Swimming in Time (at the age of 66)
Suzanne Linford copyright 2009, all
rights reserved
This is http://pamsyogafitness.com/susie/60.shtml
Sixty is a gusty decade.
Bursts of wind swoop and scoop everything not bolted down by
Fear or anger.
It's becoming habit now to
Set things out and watch them blow away, stumbling along the ground
Seeking purchase
And then, flying up and gone.
The heavier and older weights,
Those that once tore and then just wore against my heart
Take longer.
Sometimes they have to be unbolted first
And that can take some work, rust remover, W240, studying.
I never miss what the wind takes.
I only miss the sound of thrumming
(A happy cousin of heartbeat) coming
In like a helicopter once the weights are gone.
I love a small child who walked down Berkeley
Streets dressed in hand made calico dresses.
Her curls bounced as she walked fearlessly, purposely.
Her mother ran on supple smooth skinned legs to catch her.
Today, she boards a plane for Kenya as part of her international job.
Her curls are faintly visible under the baseball hat she wears when she runs.
Recently, she told me she ran in Hyde Park between meetings she attended in London.

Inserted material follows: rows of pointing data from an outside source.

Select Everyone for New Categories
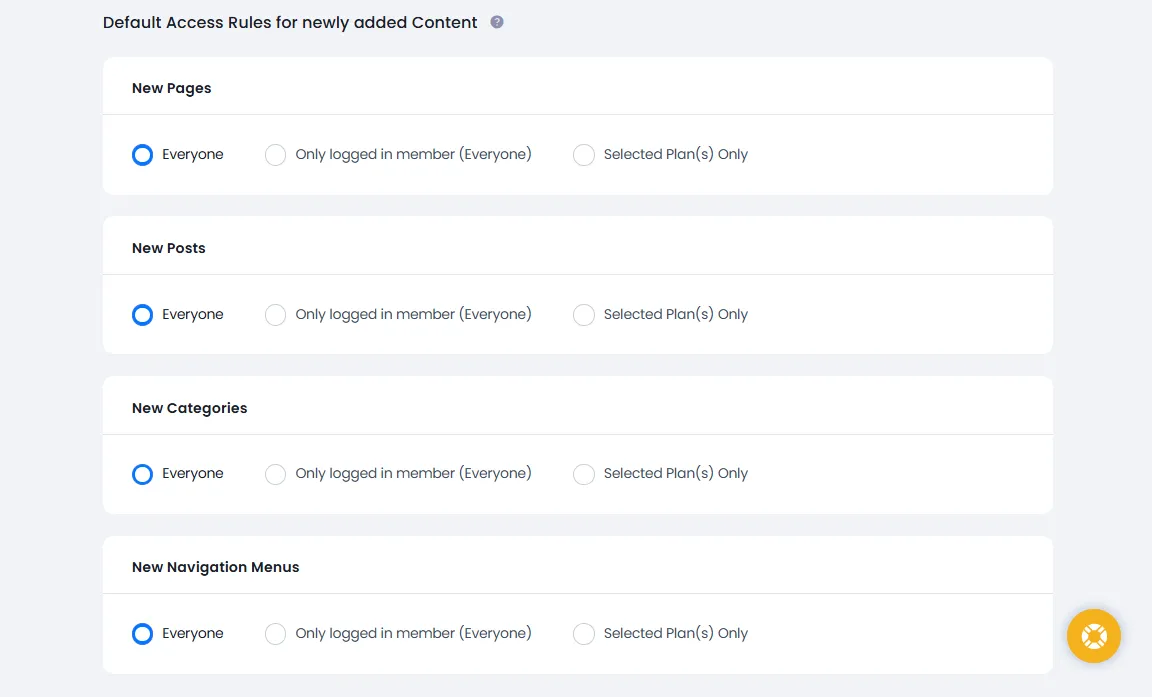The height and width of the screenshot is (697, 1152). coord(143,474)
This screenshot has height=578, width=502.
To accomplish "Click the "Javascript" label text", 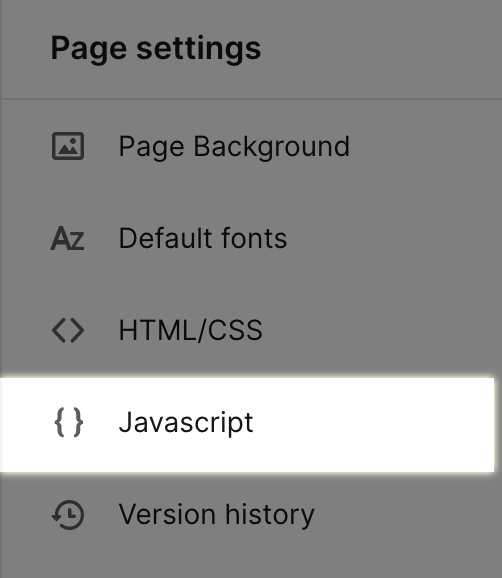I will tap(186, 423).
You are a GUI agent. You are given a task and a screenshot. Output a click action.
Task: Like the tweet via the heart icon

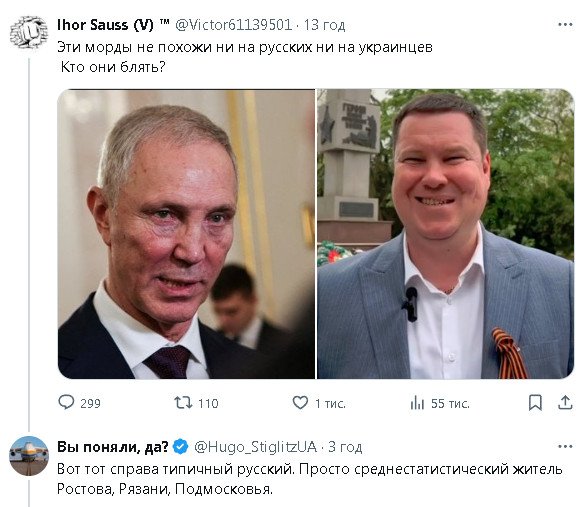point(300,403)
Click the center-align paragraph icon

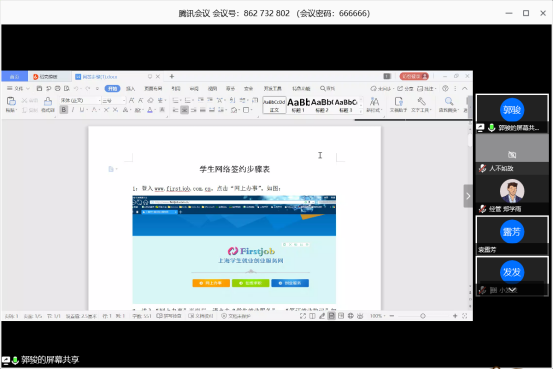tap(184, 110)
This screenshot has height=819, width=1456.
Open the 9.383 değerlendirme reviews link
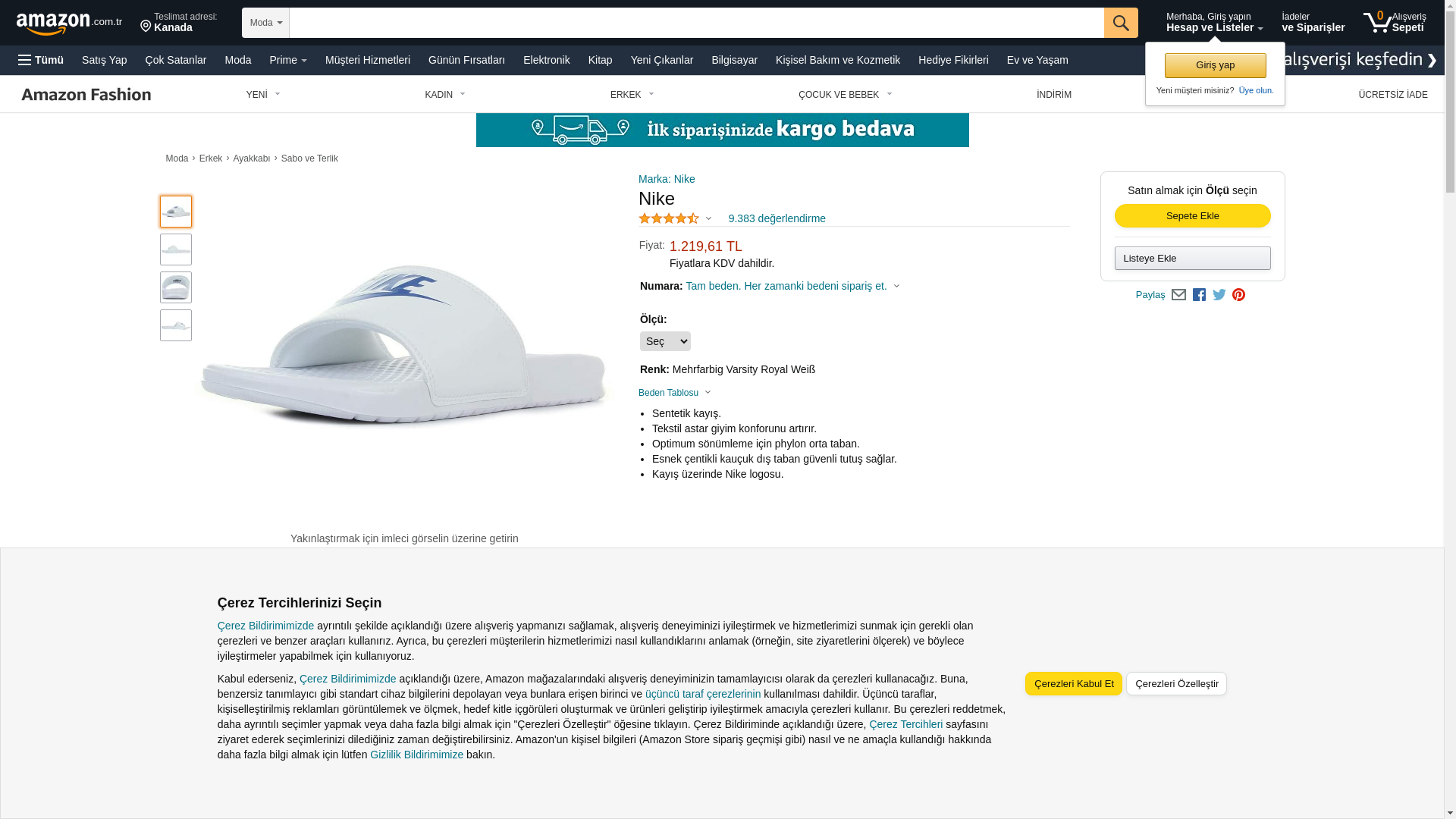click(x=777, y=218)
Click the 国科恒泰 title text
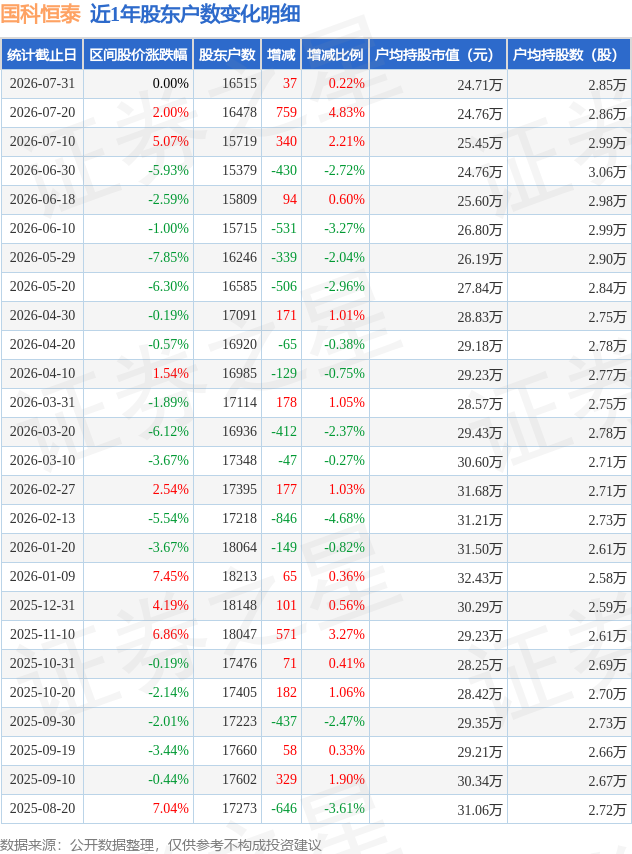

Our conversation is interrupted by calls she makes to her own curly haired children
Who seem to have taken up climbing especially while we talk on the phone.
But I still run after her in my dreaming
And hope she remembered to take insect repellant and antibiotics.

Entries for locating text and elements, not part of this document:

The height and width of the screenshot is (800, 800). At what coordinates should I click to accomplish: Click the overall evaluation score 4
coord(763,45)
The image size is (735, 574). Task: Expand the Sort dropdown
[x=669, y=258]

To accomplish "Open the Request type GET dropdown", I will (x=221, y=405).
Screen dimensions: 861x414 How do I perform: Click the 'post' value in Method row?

It seems strange that I did not pack her a lunch.
Then, I catch when I realize it is no longer my job to keep her safe.
Now in my sixties, I play a lot.
Except for the dentist, I avoid doing anything that is not fun.

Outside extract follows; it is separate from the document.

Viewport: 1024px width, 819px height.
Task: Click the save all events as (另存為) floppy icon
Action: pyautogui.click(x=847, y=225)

I move a little slower than I did when I ran down streets after
Galloping toddlers.
And my knees look different.
I am in disguise as a "senior" person.
My thoughts have never ranged so freely, so deeply nor so dangerously.
Now I think multi dimensionally across parallel lines of times.
I look at people on the street and recognize some
By photos I saw of veterans or their wives from wars fought so long ago
That only their grand children or great, great grandchildren would still be alive.
I'll see someone who I once went to high school with and realize that the person I'm
Watching is still 18.
The fact that they are all gone is the conventional assumption for people who don't live simultaneously in multiple lines of time.
Conventions are also useful covers, camouflage for hard and passionate truths.
I keep a few tied down in the yard just in case. Seniors are assumed to be conventional, so I don't need to keep many around.
Today I am going to swim.
Long leisurely laps where I am suspended in light and the sound of my breath.
It is a rich age, and I am lightened by wind and water.